For Gradle you should improve your gradle.build
to load and include JCP, JCP-AI and a LLM client library into class
path during preprocessing.
In Gradle 9 the build script may look like the Gradle build script for the test
buildscript {
repositories {
mavenLocal()
mavenCentral()
}
dependencies {
classpath "com.igormaznitsa:jcp:7.2.1"
classpath "com.igormaznitsa:jcp-ai-gemini:1.0.3"
classpath "com.google.genai:google-genai:1.16.0"
}
}
apply plugin: 'java'
apply plugin: 'application'
apply plugin: 'com.igormaznitsa.jcp'
repositories {
mavenLocal()
mavenCentral()
}
dependencies {
testImplementation 'org.junit.jupiter:junit-jupiter-api:5.13.4'
testRuntimeOnly 'org.junit.jupiter:junit-jupiter-engine:5.13.4'
testRuntimeOnly 'org.junit.platform:junit-platform-launcher:1.13.4'
}
test {
useJUnitPlatform()
}
java {
sourceCompatibility = JavaVersion.VERSION_17
targetCompatibility = JavaVersion.VERSION_17
}
def propsFile = file("secret_properties.properties")
def configProps = new Properties()
propsFile.withInputStream { configProps.load(it) }
preprocess {
sources = sourceSets.main.java.srcDirs
allowBlocks = true
preserveIndents = true
keepComments = 'remove_jcp_only'
vars = [
'jcpai.gemini.model' : "${configProps['jcpai.gemini.model']}",
'jcpai.gemini.api.key' : "${configProps['jcpai.gemini.api.key']}",
'jcpai.prompt.cache.file': "${project.projectDir}/jcp_ai_gemini_cache.json",
'java.release' : 17
]
}
task(changeSourceFolder) {
sourceSets.main.java.srcDirs = [preprocess.target]
}.dependsOn preprocess
compileJava.dependsOn preprocess
Let's take a look at a small example, how to inject a bit AI into a Maven project and get some its profit during build.

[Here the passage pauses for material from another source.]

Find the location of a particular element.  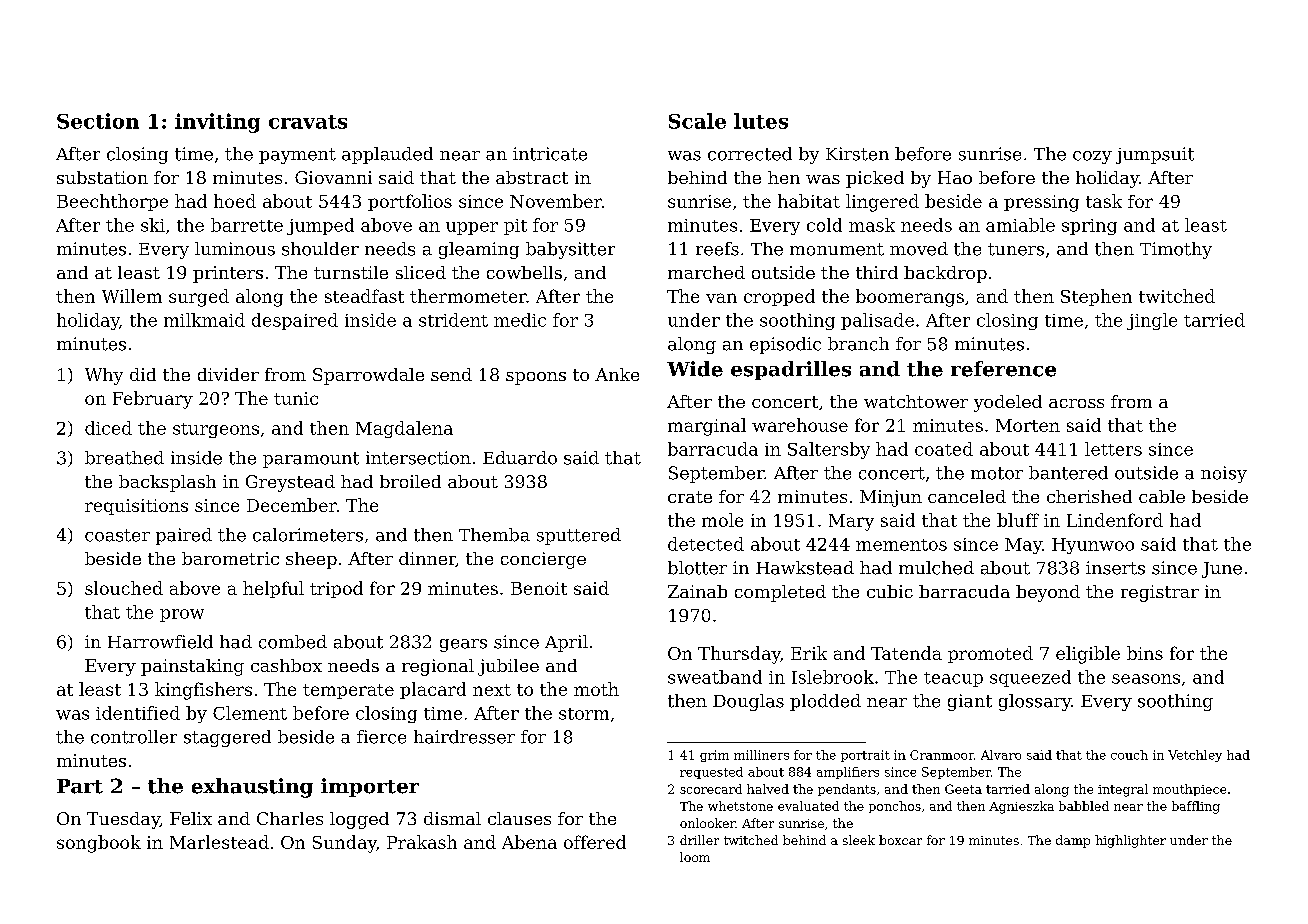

As the first step, we should tune the project pom.xml, inject JCP into build process and include JCP-AI. Let's use Gemini AI as target LLM. The build section in the case should look like the snippet below:
<build>
<plugins>
<plugin>
<groupId>com.igormaznitsa</groupId>
<artifactId>jcp</artifactId>
<version>7.2.1</version>
<executions>
<execution>
<id>preprocessSources</id>
<phase>generate-sources</phase>
<goals>
<goal>preprocess</goal>
</goals>
<configuration>
<allowBlocks>true</allowBlocks>
<preserveIndents>true</preserveIndents>
<vars>
<jcpai.gemini.model>${jcpai.gemini.model}</jcpai.gemini.model>
<jcpai.gemini.api.key>${jcpai.gemini.api.key}</jcpai.gemini.api.key>
<jcpai.prompt.cache.file>${jcpai.prompt.cache.file}</jcpai.prompt.cache.file>
</vars>
</configuration>
</execution>
</executions>
<dependencies>
<dependency>
<groupId>com.igormaznitsa</groupId>
<artifactId>jcp-ai-gemini</artifactId>
<version>1.0.3</version>
</dependency>
<dependency>
<groupId>com.google.genai</groupId>
<artifactId>google-genai</artifactId>
<version>1.16.0</version>
</dependency>
</dependencies>
</plugin>
</plugins>
</build>
Through the dependency section of the JCP plugin, we inject JCP-AI GeminiAI connector and its official REST client library. I specially don't include dependencies to clients into JCP-AI connectors to change easily their version and don't keep dependency hard link between dependencies.